• Task goal
Lay out the lines from the start of the listing through the line containing "Action: [x=216, y=79]", inclusive, as a numbered list with blank lines omitted.

Listing for locating words and elements
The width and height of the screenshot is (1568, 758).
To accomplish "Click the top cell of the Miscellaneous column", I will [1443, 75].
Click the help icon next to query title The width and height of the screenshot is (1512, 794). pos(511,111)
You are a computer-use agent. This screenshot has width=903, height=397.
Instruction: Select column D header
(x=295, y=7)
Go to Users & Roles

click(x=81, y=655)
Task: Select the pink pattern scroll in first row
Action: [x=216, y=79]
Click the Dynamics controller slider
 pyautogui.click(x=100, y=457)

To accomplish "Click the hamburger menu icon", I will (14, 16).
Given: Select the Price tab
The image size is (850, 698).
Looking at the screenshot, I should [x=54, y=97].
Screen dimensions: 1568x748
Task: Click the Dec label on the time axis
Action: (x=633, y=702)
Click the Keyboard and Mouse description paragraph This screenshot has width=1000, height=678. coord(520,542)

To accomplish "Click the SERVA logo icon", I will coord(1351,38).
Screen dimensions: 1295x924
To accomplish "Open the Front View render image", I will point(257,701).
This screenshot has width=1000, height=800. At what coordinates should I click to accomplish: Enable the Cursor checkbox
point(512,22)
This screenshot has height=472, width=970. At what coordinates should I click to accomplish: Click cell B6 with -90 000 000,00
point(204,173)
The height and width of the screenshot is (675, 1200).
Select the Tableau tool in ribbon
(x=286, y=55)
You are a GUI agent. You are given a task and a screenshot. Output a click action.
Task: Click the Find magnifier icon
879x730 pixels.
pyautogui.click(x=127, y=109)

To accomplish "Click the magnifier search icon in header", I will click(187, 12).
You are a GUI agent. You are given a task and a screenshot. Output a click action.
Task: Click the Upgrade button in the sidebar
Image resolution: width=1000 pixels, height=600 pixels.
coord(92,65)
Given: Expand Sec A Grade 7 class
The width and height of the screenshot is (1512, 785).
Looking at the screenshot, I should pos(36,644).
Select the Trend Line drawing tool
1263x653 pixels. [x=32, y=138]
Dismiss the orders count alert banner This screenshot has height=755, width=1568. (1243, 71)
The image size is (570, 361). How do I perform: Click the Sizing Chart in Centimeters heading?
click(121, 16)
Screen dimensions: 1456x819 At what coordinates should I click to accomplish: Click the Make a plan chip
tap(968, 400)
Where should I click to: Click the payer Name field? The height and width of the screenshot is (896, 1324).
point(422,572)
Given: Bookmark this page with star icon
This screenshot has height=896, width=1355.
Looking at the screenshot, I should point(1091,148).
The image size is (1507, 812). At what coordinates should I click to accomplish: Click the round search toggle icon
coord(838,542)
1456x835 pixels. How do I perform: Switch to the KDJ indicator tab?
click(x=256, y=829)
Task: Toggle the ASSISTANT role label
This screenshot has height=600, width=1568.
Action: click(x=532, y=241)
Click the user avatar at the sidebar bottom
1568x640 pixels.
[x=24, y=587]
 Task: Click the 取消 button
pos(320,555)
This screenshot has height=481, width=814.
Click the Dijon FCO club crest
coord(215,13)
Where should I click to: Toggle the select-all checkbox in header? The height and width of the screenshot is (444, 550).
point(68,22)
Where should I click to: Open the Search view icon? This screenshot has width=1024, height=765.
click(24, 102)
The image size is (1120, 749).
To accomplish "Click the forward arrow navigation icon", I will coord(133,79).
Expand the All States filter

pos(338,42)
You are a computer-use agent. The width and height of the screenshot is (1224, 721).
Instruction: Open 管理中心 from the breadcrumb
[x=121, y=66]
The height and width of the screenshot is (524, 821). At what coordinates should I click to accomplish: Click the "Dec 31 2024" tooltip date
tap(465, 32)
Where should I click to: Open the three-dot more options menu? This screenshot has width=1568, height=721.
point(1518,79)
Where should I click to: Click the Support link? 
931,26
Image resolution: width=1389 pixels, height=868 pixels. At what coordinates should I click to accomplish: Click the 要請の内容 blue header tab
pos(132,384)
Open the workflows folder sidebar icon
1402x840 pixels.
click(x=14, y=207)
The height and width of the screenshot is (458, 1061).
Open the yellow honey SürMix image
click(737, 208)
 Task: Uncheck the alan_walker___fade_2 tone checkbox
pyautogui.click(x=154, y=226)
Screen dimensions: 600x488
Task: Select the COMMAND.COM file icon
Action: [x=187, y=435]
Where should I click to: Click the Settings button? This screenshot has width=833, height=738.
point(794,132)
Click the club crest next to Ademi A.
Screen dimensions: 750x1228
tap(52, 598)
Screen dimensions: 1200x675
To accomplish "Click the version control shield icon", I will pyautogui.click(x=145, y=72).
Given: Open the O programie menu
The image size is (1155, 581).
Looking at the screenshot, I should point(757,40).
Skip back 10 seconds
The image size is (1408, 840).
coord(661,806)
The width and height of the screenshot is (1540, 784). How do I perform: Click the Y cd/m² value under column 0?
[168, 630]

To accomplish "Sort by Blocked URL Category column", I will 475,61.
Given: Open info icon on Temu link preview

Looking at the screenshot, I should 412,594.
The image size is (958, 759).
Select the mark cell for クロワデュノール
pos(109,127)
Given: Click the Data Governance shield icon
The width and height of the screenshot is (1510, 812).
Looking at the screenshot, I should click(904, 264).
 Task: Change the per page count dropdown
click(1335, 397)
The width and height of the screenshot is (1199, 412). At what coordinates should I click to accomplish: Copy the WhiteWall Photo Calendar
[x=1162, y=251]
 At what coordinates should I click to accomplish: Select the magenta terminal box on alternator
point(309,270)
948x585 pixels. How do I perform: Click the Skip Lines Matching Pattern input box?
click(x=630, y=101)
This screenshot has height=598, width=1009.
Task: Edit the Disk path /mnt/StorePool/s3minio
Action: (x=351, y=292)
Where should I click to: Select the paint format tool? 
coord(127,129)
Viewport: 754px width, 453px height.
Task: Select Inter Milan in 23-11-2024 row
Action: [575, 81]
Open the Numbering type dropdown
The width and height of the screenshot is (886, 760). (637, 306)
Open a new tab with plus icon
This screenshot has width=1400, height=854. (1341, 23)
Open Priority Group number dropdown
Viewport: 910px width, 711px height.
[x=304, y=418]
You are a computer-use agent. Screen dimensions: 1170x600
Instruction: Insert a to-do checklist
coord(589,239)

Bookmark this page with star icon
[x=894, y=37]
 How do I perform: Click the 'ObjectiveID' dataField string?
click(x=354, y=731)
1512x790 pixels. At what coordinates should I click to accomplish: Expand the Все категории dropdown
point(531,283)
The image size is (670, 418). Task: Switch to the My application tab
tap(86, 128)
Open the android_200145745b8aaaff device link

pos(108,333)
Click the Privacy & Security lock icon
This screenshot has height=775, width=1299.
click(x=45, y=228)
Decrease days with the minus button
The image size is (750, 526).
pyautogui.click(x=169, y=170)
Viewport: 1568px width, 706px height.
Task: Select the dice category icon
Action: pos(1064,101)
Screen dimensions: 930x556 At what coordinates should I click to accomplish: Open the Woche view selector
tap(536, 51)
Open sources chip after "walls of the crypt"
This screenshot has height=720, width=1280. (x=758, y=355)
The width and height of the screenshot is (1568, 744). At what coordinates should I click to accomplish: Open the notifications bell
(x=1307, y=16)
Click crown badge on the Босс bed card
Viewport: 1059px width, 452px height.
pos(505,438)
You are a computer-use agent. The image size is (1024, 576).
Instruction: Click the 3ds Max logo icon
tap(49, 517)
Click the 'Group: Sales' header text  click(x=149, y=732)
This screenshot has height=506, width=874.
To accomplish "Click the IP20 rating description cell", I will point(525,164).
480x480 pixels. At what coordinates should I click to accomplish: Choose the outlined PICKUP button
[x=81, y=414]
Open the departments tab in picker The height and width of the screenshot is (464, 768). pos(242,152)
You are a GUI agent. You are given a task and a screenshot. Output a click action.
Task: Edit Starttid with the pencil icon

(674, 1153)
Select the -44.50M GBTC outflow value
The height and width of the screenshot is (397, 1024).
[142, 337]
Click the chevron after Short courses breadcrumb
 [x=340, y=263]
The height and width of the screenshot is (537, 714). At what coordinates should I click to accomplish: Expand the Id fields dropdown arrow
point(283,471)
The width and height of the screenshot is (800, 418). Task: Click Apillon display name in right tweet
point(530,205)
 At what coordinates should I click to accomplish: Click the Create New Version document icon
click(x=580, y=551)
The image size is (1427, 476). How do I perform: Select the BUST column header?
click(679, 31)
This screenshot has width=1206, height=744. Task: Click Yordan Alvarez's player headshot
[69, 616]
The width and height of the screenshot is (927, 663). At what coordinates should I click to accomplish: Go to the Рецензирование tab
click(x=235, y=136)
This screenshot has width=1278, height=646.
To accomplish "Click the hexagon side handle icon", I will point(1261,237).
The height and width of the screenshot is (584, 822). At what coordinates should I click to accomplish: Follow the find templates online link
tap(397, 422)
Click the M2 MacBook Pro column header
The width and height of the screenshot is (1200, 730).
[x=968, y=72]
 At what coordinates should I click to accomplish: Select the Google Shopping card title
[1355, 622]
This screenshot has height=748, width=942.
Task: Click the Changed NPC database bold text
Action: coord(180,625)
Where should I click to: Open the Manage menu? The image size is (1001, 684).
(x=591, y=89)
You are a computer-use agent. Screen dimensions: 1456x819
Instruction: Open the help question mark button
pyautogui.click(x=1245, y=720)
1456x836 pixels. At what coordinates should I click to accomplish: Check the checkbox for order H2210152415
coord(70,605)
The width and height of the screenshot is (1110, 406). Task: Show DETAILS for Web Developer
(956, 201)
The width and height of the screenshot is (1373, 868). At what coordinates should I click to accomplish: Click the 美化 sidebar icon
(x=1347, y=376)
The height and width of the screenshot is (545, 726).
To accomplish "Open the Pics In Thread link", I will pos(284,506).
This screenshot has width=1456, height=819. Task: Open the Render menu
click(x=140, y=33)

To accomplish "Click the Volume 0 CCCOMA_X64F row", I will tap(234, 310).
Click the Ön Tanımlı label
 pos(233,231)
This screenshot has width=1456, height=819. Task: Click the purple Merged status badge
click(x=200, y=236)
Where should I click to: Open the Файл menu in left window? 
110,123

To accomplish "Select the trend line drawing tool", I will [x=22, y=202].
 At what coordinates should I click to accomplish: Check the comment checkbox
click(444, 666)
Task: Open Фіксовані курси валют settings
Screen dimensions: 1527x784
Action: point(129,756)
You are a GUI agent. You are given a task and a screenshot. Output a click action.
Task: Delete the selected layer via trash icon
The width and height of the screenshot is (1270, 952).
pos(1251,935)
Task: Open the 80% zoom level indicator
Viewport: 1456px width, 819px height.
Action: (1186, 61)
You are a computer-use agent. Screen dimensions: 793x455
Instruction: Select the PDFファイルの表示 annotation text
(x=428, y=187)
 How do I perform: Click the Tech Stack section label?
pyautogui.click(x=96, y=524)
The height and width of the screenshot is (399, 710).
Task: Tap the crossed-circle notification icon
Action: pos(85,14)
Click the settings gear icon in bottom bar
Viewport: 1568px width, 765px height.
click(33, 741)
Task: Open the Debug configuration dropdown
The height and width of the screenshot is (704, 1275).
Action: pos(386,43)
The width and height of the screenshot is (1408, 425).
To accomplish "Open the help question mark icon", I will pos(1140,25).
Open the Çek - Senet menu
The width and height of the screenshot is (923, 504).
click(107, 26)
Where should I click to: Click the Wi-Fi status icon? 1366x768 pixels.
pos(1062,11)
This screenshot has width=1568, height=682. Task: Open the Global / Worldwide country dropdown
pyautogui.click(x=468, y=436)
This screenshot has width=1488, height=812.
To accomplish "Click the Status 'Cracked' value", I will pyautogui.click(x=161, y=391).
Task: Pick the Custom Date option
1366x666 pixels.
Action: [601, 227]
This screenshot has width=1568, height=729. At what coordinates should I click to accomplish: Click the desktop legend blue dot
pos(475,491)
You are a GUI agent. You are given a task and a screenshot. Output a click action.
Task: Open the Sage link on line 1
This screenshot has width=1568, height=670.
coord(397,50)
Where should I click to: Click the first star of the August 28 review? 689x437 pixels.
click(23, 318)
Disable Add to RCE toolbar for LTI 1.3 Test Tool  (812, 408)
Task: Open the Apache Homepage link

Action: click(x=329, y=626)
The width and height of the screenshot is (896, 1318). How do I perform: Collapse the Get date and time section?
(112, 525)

• Complete response
1. The width and height of the screenshot is (1568, 758).
2. To accomplish "Click the top cell of the Miscellaneous column", I will [1443, 75].
3. Click the help icon next to query title The width and height of the screenshot is (1512, 794). pos(511,111)
4. You are a computer-use agent. This screenshot has width=903, height=397.
5. Instruction: Select column D header
6. (x=295, y=7)
7. Go to Users & Roles
8. click(x=81, y=655)
9. Task: Select the pink pattern scroll in first row
10. Action: [x=216, y=79]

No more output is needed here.